Notes on the Chinese theater
The Chinese were extremely fond of theatrical performances. According to their traditions these originated in the time of Emperor Ming Huang of the Tang dynasty, later revered as the patron saint of actors, without whose help it is considered that no actor can perform well.
Most Chinese plays are very lengthy in time, generally lasting from several hours to several days. Except in some large cities there were no theaters as such, and the plays were performed on a simple stage, sometimes next to a temple, and sometimes erected for the performance and dismantled at the end of it.
The main components of a performance were the actors, their costumes and the music.

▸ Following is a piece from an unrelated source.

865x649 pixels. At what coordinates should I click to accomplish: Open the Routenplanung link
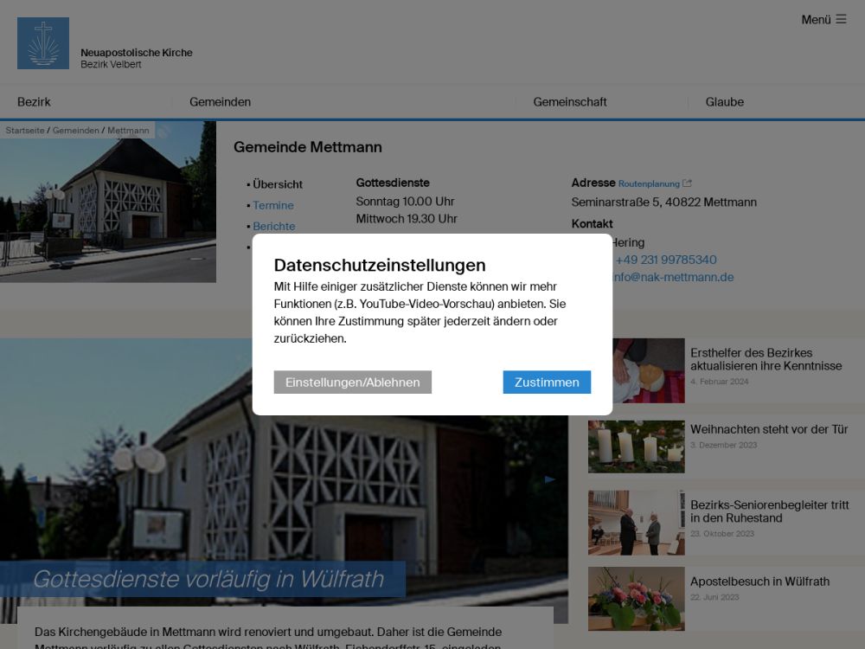[649, 183]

The actors used to recite before the audience their identity and character, the music accompanied the performance, being especially heard in the intermissions and in the moments of maximum tension, the costumes, generally very luxurious and expensive, were the main distinctive of each company.
The actors were a caste apart in Chinese society, always wandering from one place to another, were framed in theatrical companies generally organized by a wealthy person as a means of investment, someone able to provide the necessary capital to acquire the expensive costumes. The actors were divided into classes, the members of each of which were paid according to their category. The main categories were the lao-sheng, who represented first-class historical characters, the hu-sheng, who represented legendary characters, and the xiao-sheng or third category who represented other historical characters. After them were the secondary characters: ladies, officials, etc., the hua-lien, or clowns, representing evil characters, and accompanying characters: soldiers, messengers, etc. Many of the actors began this profession as apprentices, generally children of poor families, whose parents enrolled them in a company at a young age to guarantee them at least the sustenance for a few years.

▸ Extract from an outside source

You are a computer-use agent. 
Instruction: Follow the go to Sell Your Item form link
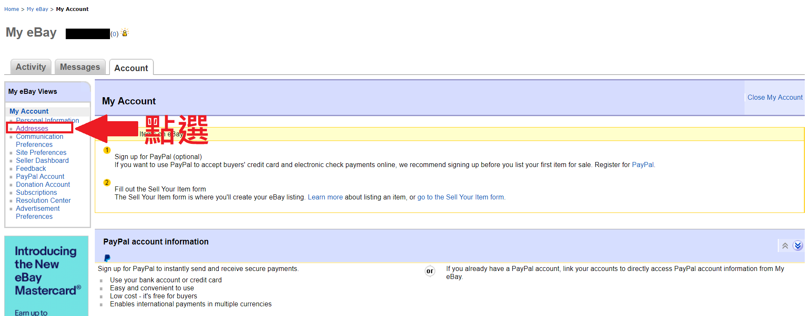tap(461, 197)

In addition to the professional actors, there were amateur companies, the so-called small theaters, which took advantage of the time of scarce agricultural activity to carry out theatrical performances in nearby areas.
In the villages the theater was the only form of public entertainment, apart from the two or three days of annual festivals. That is why people in the villages had such a great fondness for these performances that any pretext or event seemed to be good to organize the corresponding performance. The recovery from an illness by one of the wealthy members of the community, an offering to some divinity by a village that was considered to have been favored by it, the compromise of peace between two feuding families, or simply that the community had money to spare and decided to hire a performance. The great commercial fairs and religious festivals celebrated periodically in larger population centers were invariably accompanied by theatrical performances, some of them with more than 10,000 spectators. In some areas it was such a waste of money that magistrates went so far as to prohibit them in an attempt to get people to spend their money on more productive activities for the common good.
When the news was known that a theatrical performance was going to be held in a certain village, all the people who in some way could be considered related to it, daughters married in nearby villages, acquaintances living in the vicinity, business and commercial relations, immediately programmed the way to attend the performance, for which they hoped to count on lodging and food at the home of friends who were not always happy.
Many of the most popular plays dealt with matters of general interest, often related to recent events in local history, national current affairs or a series of historical events known in their dramatized version by all Chinese, which lead the spectators to witness live the highlights of their history. The plot of many of these plays, usually sung on stage in a falsetto not always intelligible to the spectators, was sold printed in small notebooks before the performances.
Perhaps the Chinese found in these performances that aspects of their real and imagined lives took shape by presenting them with a reflection of their own existences, which allowed them to consider them from a certain distance, for as the proverb says, «The world is only a stage, why should people take life as real?»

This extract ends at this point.